▶ PAGE EXCERPT
Residents of 186th Street in Fresh Meadows are concerned about plans for a 12-story hotel on their block that will have 49 parking spots.
Jim Gallagher, president of the Fresh Meadows Homeowners Civic Association, said Tuesday the plans he’s seen on the Department of Buildings website call for the hotel to be built at 61-27 186 St., next to the former Filene’s parking lot. Preliminary plans call for a one-story parking garage to be built in the rear.
Calls to architect Chang Hwa Tan of Elmhurst were not returned and attempts to reach the property’s owner, Mayflower Business Group and Xiao Zhuang Ge, of Great Neck, one of the company’s principals, were not successful.
The DOB application calls for 33 units. The height of the building will be 127 feet on a 13,000-square-foot lot. The width of the property is 120 feet.
Gallagher said the property — which once housed three single-family homes — is zoned C4-2 and developers can build a hotel there as of right. “Homeowners are upset,” he said. “Where are people going to park?”
Councilman Mark Weprin’s (D-Oakland Gardens) office said the DOB’s plan examiner hasn’t seen the paperwork yet and that even though the project is in compliance with zoning, the city can still make changes to the configuration and density. “Everyone is aware of the project,” said Ruth Wimpfheimer, Weprin’s chief of staff.

▶ AIM OF THE TASK
How might the article about the planned 12-story hotel on 186th Street in Fresh Meadows carry on? Continue it from its last paragraph.

▶ SUPPLIED ENTRIES
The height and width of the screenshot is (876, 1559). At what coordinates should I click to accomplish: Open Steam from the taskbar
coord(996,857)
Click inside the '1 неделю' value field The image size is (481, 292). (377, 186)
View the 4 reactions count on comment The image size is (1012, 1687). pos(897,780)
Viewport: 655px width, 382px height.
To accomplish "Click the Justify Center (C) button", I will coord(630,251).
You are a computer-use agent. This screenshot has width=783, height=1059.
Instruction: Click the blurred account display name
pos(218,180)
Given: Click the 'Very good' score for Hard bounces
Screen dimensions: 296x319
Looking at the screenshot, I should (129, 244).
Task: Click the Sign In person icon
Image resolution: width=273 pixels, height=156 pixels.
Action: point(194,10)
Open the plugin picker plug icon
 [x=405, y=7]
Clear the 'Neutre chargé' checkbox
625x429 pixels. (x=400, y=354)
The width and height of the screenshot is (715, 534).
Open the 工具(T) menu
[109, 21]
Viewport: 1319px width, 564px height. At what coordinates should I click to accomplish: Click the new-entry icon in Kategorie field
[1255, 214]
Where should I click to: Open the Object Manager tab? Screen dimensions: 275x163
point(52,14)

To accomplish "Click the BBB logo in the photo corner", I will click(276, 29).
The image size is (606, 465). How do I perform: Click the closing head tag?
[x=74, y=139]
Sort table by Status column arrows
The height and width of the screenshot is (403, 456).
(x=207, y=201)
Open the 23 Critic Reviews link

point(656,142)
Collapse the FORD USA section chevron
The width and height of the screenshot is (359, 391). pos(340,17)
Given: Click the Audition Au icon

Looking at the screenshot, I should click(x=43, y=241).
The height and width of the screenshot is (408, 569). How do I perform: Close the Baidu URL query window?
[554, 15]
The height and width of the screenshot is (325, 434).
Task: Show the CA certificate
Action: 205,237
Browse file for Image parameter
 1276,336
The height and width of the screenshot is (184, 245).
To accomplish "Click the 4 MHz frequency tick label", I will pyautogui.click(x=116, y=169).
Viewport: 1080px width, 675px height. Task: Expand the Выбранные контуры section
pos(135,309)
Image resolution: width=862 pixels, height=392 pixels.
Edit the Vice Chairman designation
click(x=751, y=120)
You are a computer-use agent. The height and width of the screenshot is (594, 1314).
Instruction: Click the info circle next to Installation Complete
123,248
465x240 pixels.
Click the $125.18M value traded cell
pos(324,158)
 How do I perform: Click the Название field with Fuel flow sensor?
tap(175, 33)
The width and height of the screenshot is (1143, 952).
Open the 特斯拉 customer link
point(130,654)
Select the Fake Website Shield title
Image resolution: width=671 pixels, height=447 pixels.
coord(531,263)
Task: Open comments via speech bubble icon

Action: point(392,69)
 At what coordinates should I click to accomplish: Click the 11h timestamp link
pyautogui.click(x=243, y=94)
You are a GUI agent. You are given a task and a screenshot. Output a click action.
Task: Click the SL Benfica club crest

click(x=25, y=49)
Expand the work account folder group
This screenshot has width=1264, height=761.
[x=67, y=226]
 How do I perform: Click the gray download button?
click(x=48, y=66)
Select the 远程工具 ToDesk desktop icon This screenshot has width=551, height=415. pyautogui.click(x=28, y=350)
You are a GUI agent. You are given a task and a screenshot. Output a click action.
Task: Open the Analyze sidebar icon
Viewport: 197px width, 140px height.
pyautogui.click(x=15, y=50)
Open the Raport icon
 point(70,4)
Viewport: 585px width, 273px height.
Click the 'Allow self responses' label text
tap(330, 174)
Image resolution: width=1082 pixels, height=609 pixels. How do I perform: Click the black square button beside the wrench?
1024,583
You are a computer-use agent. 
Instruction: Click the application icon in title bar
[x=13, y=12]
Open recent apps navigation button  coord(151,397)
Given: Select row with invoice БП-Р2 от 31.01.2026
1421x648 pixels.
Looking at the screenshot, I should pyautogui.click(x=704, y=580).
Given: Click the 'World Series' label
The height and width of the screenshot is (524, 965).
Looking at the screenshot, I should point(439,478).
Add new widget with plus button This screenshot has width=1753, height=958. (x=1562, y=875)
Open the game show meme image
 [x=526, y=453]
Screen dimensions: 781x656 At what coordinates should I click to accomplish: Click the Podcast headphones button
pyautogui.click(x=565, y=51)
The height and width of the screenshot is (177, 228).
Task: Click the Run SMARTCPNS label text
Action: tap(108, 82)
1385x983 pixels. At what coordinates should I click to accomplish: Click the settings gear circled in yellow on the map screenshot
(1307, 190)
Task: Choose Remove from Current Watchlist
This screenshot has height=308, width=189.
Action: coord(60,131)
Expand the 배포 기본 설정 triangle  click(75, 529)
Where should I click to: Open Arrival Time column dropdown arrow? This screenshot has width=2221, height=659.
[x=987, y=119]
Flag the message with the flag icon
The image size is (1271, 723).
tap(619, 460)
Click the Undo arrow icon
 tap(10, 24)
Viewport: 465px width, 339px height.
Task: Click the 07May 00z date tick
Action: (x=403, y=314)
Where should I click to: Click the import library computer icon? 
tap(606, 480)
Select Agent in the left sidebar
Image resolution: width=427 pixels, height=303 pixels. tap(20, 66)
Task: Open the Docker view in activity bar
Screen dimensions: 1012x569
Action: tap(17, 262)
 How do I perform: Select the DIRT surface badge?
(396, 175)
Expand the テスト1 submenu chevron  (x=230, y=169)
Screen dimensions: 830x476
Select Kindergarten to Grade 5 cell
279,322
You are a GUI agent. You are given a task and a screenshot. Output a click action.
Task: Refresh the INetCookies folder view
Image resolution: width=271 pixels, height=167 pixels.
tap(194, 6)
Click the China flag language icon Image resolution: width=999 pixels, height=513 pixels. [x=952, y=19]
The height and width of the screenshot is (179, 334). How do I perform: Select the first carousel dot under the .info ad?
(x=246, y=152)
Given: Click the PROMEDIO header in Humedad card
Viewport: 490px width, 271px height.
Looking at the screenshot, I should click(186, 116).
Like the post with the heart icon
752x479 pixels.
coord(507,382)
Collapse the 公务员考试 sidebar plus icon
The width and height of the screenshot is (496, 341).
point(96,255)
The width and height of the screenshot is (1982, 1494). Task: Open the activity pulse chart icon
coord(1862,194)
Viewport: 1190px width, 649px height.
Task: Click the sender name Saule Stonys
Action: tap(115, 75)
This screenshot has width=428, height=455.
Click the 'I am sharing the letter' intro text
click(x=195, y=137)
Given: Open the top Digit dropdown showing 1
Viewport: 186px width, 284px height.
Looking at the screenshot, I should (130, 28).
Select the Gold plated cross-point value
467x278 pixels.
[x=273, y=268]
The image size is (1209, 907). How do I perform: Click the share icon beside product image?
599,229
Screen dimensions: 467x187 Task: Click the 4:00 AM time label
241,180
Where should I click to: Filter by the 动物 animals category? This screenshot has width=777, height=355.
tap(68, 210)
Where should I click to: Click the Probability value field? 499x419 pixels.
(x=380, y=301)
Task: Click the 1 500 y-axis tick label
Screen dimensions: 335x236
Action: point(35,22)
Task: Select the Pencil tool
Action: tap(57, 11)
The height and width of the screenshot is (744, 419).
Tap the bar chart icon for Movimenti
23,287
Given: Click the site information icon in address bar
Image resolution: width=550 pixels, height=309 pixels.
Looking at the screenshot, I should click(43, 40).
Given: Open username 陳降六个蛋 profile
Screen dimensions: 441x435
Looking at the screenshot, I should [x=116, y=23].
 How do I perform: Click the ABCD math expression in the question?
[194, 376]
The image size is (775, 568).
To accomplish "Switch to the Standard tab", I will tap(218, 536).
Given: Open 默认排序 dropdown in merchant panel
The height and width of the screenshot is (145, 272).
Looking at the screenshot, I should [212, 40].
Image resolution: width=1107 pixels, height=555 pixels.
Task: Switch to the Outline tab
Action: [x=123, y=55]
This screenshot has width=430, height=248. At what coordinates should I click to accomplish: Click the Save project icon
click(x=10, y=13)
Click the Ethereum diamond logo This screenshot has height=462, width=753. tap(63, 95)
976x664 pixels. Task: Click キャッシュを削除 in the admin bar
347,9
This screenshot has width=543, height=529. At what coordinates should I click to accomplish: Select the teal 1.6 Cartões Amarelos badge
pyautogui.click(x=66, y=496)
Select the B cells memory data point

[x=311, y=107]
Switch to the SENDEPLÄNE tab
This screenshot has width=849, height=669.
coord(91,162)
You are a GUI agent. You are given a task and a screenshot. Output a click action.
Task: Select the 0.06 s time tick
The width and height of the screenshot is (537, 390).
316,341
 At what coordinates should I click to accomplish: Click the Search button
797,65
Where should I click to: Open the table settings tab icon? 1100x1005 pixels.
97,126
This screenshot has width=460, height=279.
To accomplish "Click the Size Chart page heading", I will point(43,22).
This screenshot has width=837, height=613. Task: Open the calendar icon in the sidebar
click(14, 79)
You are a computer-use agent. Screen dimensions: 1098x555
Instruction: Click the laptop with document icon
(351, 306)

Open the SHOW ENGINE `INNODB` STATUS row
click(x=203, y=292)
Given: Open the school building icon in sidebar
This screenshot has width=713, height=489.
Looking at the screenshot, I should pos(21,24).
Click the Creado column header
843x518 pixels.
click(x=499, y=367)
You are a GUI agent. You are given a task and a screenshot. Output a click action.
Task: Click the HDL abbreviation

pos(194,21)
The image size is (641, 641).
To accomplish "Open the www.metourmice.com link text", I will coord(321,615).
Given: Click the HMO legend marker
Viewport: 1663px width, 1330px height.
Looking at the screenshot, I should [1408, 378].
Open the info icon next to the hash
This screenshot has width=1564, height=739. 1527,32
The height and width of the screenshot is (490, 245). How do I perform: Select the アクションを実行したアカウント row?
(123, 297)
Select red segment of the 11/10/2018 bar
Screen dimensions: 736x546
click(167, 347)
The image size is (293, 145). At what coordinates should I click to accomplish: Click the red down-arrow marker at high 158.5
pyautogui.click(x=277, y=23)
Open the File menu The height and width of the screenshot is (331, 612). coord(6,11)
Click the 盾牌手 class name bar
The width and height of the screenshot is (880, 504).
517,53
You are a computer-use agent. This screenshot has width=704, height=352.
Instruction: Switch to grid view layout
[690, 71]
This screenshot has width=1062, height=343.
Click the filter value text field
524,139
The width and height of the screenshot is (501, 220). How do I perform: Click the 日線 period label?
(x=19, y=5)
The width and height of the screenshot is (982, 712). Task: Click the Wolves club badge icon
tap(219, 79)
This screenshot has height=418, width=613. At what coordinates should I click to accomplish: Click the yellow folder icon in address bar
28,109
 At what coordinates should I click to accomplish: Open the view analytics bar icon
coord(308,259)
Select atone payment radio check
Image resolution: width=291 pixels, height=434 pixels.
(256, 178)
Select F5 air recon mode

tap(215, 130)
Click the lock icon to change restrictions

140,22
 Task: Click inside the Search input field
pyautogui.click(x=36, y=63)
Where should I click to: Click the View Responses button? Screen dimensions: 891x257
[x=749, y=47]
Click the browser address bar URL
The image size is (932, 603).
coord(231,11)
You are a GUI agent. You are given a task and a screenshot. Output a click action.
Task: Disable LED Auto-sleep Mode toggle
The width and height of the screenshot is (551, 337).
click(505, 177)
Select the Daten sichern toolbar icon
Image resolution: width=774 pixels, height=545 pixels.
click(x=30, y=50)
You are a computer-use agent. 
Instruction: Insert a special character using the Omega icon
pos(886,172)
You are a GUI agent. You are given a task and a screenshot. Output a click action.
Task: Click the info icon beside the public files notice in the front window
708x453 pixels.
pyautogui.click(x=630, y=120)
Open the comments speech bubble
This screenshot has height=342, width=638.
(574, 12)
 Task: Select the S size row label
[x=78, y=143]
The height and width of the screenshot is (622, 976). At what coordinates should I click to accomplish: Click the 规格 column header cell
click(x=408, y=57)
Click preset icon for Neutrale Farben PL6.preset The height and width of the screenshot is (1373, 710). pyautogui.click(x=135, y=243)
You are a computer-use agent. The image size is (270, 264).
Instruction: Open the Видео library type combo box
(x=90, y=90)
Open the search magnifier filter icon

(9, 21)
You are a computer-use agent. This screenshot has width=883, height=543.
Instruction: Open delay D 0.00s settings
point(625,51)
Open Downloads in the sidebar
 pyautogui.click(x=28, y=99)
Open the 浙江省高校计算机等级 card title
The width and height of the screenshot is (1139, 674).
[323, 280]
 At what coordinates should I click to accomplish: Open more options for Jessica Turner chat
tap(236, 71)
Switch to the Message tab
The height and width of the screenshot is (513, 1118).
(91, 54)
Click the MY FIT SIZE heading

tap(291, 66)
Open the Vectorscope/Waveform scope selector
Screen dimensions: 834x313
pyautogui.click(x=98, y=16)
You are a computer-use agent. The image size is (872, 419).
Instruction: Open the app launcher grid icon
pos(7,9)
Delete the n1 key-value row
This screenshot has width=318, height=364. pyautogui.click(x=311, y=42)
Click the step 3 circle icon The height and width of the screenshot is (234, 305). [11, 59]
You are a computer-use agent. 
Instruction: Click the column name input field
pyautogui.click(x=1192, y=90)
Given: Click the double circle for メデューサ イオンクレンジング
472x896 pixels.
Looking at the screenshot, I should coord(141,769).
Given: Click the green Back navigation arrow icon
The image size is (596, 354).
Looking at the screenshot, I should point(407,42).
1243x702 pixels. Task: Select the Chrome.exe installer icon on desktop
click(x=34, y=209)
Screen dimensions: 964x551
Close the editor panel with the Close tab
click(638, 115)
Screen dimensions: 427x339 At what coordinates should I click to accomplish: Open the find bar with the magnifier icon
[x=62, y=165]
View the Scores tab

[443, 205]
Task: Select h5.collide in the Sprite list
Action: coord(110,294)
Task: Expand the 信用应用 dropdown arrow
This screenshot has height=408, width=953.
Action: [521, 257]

▶ RESPONSE FOR THIS EXERCISE
Homeowner Rudy Parisi, who has lived at 61-30 186 St. for 50 years, said the street is not big enough to handle a hotel. Parisi is concerned about overload to infrastructure such as sewers and thinks the residents’ quality of life will be greatly affected.
Gus Hirschhorn of 61-20 186 St. thinks the idea for a hotel is “stupid,” and said, “The sewers are already overused. There is no parking. This is a very bad idea.”
Gallagher pointed out that two Marriott hotels are in the works almost directly across the Long Island Expressway at a former strip mall that faces the Horace Harding Expressway. “Why do we need another?” he asked.
The civic president indicated his group has 45 days to file a protest with the DOB. “We are looking into it,” Gallagher said.
In 2008, developers wanted to erect a nine-story medical building at the same site, but ran out of money.